As the details were worked out through multiple experiments, the regulatory pathway became well known as the RAAS, which is so important in heart failure. It acts as a powerful accelerator to increase heart rate, drive salt and water retention, and raise blood pressure. But physiologists had come to understand that there must be a counterregulatory mechanism in order to balance the RAAS. There had to be a brake that could cause reduction in blood pressure and encourage salt and water excretion. Physiology regulates processes with both positive and negative controls, just as the driver of a car has to use both the accelerator and the brake to control the vehicle's speed.

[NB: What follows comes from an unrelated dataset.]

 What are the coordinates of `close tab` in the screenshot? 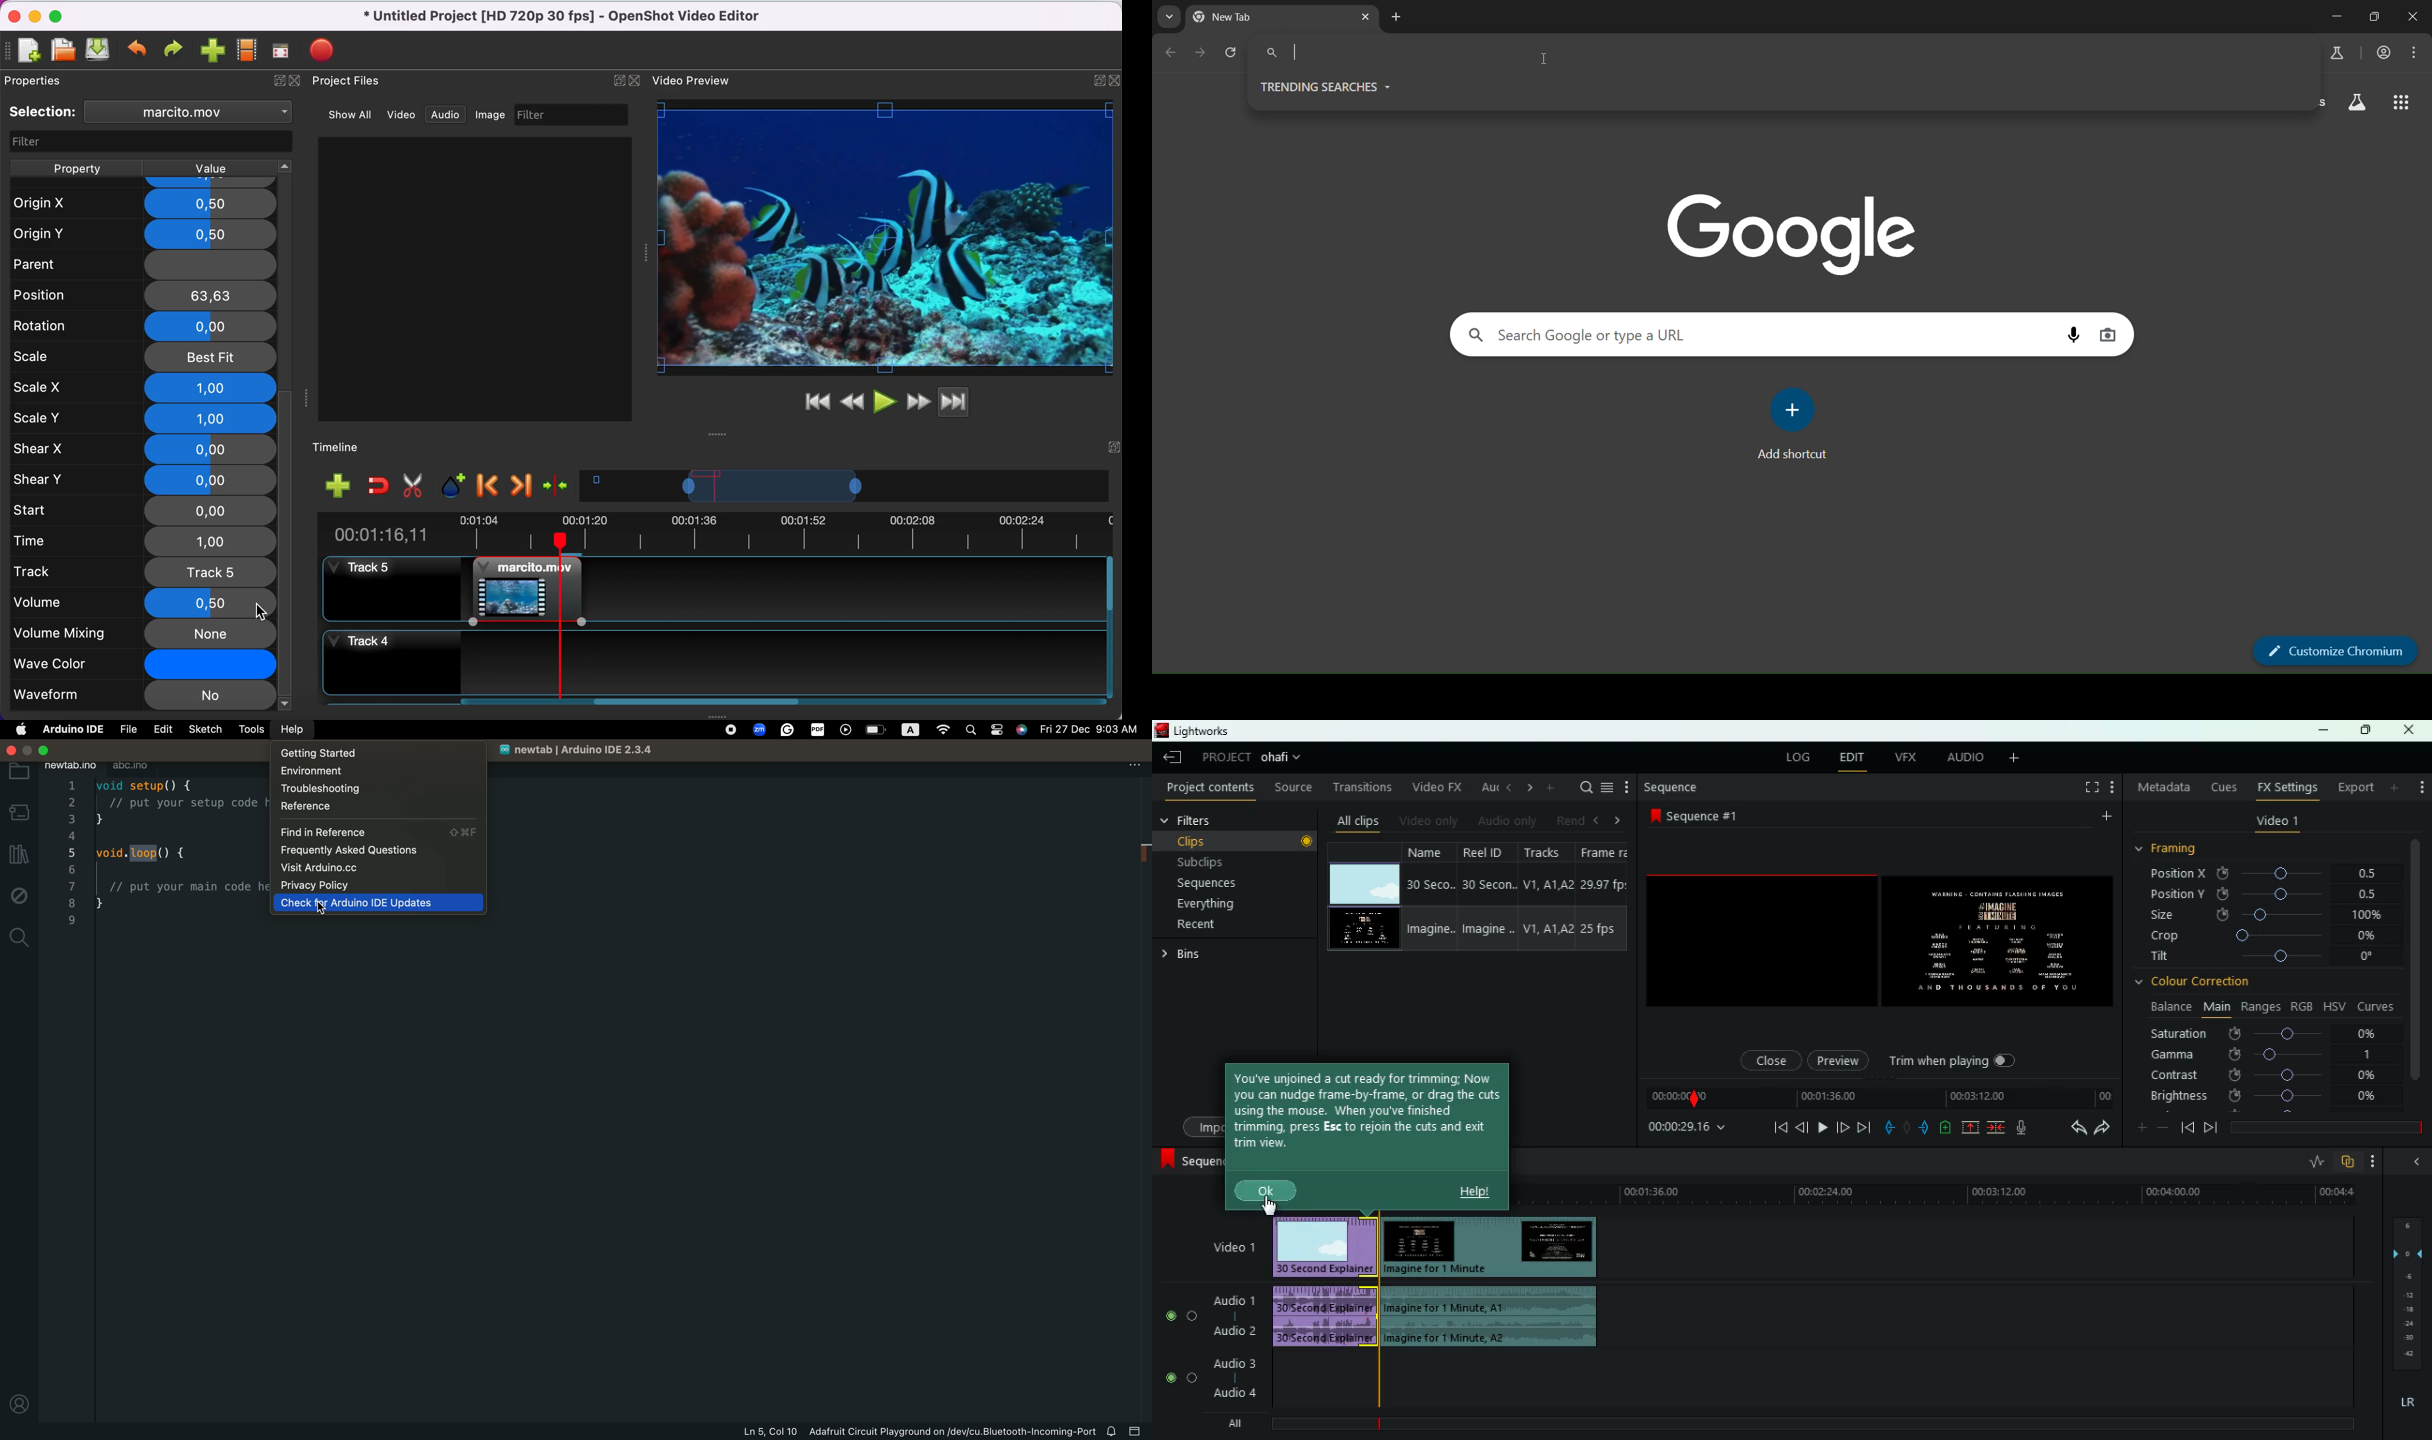 It's located at (1368, 19).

That day in 1950, Henry, Pearce, and Reeves knew at least the approximate location of the accelerator; they wanted to learn more about the brakes. The results of their experiment showed that the heart could signal changes in its volume to the kidney; they had the first big link in what would grow to become a chain of evidence.
Fast-forwarding to 1983, and with a change in venue from Dayton, Ohio, to Canada, the next critical link would come from Adolfo de Bold's physiology laboratory at Queen's University in Kingston, Ontario. De Bold, a brilliant Argentine émigré, had developed a technique to study the function of an isolated perfused rat kidney. As he described it, "The kidney rested in a water-jacketed kidney holder and the perfusate was kept at 37.5°C and oxygenated with 95% O2 - 5% C02" (Baines, de Bold, and Sonnenberg 1983). In other words, this preparation totally isolated the kidney, keeping it alive but independent from the rest of the body.

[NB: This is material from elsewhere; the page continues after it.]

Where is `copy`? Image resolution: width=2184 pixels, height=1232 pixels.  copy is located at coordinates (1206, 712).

Based on the experiments in Dayton and additional later work, de Bold had worked out a technique to homogenize rat heart atrial tissue. He had then partially purified the homogenized material. When he injected the partially purified substance — whatever it was — intravenously into rats, it consistently caused changes in the composition of their urine.
Did the unidentified substance in the homogenized tissue act directly on the kidney? Did something in his tissue preparation carry the message that Henry and Pearce had shown that the heart sent to the kidney? De Bold wanted to know.
With his isolated perfused kidney, he could duplicate the effects of the expanded balloon with the atrial tissue extract. He was closing in on a signal that counteracted salt and water retention. He injected increasing doses of the partially purified material into the fluid perfusing the kidney. As he did, the isolated kidney produced urine with increasing amounts of salt and water in response.
In his words, "In conclusion it appears that AE [atrial extract] is a potent natriuretic, chloruretic, phosphaturic, and diuretic in isolated perfused kidneys. Its action does not involve alterations in catecholamine excretion" (Baines, de Bold, and Sonnenberg 1983).
So far, the science showed that the atrial muscle cells of the heart contained a chemical messenger. When the cells of the atria were stretched by a balloon or by expansion of the circulating blood volume, they released that messenger into the bloodstream. The messenger, whatever it was, caused blood vessels to dilate. However, de Bold, with his isolated kidney preparation, had proved that independent of the blood vessel effects, the messenger substance also directly increased salt and water excretion by the isolated kidney. In physiologic terms, the messenger was a salt excretion (natriuretic) hormone. The outlines of the regulatory system were growing much clearer.
Just two years later, de Bold (de Bold 1985) described purified atrial natriuretic factor, or A-type natriuretic peptide (ANP) as we now call it.